#### What you need to do:
Rewrite the listing starting with the line that contains "Click the '4 команд' badge in Група B" and going on through the line that contains "point(40,48)". Put "tag" in place of "badge" and keep everything else the same.

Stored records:

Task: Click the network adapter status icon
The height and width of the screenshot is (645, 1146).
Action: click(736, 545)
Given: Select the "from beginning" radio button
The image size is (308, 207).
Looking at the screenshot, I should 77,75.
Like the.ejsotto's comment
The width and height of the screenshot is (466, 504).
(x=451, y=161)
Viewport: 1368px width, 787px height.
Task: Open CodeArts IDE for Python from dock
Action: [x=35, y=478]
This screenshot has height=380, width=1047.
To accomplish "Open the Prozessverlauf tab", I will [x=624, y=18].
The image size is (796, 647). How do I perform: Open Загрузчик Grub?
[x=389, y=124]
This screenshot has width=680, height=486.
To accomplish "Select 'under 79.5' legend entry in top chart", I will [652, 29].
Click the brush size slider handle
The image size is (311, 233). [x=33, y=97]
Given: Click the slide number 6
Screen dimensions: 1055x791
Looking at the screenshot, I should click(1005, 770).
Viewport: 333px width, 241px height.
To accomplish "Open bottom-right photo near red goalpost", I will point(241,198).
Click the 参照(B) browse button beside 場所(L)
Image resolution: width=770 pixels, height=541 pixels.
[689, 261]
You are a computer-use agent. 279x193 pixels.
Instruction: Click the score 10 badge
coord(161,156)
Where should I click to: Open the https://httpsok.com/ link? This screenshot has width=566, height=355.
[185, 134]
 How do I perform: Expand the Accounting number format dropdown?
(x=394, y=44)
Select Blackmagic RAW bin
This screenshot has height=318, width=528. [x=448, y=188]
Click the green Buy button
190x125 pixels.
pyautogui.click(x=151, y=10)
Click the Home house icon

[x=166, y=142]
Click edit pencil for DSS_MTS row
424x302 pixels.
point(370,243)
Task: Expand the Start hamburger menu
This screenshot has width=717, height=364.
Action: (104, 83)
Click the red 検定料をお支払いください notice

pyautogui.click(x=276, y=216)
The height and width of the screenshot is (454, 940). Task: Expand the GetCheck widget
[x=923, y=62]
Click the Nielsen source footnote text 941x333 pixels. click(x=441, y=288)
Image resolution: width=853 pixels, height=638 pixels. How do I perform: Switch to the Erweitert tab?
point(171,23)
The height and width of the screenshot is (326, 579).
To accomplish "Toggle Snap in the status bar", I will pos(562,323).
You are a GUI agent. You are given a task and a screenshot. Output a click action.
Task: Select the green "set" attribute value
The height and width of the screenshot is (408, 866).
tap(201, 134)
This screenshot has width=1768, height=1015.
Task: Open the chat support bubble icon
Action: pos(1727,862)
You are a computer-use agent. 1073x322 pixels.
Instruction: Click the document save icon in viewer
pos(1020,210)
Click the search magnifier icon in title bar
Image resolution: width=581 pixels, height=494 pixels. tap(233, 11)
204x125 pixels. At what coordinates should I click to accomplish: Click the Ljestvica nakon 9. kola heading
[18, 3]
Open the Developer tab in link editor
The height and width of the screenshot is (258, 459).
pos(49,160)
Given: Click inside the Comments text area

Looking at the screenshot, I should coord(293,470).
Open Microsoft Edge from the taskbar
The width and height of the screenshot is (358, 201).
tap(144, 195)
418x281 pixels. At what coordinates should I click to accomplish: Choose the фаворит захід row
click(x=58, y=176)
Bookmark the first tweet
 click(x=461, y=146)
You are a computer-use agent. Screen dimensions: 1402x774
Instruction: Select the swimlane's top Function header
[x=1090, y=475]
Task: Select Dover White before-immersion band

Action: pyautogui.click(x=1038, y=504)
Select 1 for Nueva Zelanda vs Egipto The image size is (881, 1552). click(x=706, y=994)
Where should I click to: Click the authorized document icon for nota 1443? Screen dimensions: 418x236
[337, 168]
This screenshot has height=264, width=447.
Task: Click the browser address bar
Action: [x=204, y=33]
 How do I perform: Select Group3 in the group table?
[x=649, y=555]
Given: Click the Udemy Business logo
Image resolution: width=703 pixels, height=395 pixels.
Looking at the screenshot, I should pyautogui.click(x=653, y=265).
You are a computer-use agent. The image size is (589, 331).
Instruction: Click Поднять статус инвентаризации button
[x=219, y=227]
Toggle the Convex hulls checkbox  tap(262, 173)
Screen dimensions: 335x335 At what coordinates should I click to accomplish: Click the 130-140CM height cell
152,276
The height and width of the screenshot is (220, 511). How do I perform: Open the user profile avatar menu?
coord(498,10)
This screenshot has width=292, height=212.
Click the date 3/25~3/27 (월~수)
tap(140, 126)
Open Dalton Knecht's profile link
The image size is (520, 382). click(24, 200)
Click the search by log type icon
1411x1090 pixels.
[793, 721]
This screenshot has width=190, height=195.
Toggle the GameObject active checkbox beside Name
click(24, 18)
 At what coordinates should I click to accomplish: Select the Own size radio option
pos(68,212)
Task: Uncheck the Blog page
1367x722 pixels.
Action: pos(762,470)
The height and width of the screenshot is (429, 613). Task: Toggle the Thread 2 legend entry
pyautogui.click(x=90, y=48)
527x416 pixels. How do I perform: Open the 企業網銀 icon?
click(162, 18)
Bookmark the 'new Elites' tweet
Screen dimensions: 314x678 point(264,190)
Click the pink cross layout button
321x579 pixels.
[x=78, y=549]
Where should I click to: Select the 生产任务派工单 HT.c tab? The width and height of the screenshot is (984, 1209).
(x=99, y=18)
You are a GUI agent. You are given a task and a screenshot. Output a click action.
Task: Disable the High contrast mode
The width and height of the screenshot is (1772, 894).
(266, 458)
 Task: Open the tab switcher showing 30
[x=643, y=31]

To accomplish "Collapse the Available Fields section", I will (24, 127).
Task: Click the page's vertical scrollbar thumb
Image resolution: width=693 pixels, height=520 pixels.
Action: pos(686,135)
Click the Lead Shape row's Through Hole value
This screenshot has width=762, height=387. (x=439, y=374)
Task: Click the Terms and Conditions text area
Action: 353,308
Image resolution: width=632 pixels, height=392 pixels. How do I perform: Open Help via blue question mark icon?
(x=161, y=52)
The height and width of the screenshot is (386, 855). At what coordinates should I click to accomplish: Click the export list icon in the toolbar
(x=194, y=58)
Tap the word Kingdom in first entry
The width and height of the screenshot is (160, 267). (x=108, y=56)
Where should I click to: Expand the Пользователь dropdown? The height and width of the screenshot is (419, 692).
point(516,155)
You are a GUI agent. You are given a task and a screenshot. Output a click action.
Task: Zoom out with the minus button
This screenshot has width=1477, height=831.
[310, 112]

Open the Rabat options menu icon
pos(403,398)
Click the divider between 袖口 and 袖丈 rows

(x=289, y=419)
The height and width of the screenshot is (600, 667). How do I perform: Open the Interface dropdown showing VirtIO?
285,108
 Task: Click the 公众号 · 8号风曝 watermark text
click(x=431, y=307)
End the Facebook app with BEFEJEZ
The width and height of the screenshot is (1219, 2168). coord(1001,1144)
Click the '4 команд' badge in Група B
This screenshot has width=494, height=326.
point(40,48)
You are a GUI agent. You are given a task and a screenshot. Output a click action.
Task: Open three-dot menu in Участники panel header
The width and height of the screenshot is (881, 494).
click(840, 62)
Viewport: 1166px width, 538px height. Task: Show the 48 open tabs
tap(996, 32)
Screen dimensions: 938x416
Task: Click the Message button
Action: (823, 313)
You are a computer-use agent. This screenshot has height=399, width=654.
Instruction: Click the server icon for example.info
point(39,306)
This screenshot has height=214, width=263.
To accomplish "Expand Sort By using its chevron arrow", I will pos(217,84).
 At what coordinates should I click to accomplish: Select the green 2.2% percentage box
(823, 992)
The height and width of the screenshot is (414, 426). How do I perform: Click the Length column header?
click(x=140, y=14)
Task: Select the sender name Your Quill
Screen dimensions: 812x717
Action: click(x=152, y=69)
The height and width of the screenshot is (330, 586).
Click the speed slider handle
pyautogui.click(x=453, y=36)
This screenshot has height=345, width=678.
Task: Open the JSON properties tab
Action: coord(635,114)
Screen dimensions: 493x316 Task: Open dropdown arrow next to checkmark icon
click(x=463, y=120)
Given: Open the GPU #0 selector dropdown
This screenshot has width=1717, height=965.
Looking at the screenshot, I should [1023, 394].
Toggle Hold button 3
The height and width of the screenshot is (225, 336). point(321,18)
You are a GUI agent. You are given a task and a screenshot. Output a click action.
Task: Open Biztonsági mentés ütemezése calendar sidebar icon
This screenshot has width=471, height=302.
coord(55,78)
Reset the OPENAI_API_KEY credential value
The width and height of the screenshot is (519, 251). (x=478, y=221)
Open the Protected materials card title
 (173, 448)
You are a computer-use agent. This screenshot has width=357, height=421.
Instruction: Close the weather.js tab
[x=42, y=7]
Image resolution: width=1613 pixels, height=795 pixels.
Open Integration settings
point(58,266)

#### Result of this exercise:
Click the '4 команд' tag in Група B
This screenshot has width=494, height=326.
point(40,48)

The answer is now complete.